### What you will do
Please count the lines below that contain the string "size", matching case exactly, and reply with only that number.

### Rows
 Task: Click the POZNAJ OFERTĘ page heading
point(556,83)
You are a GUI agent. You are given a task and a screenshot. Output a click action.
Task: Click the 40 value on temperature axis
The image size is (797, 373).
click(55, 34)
---
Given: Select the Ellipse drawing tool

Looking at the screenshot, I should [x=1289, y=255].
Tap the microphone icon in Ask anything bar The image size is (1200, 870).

### Result of the task
2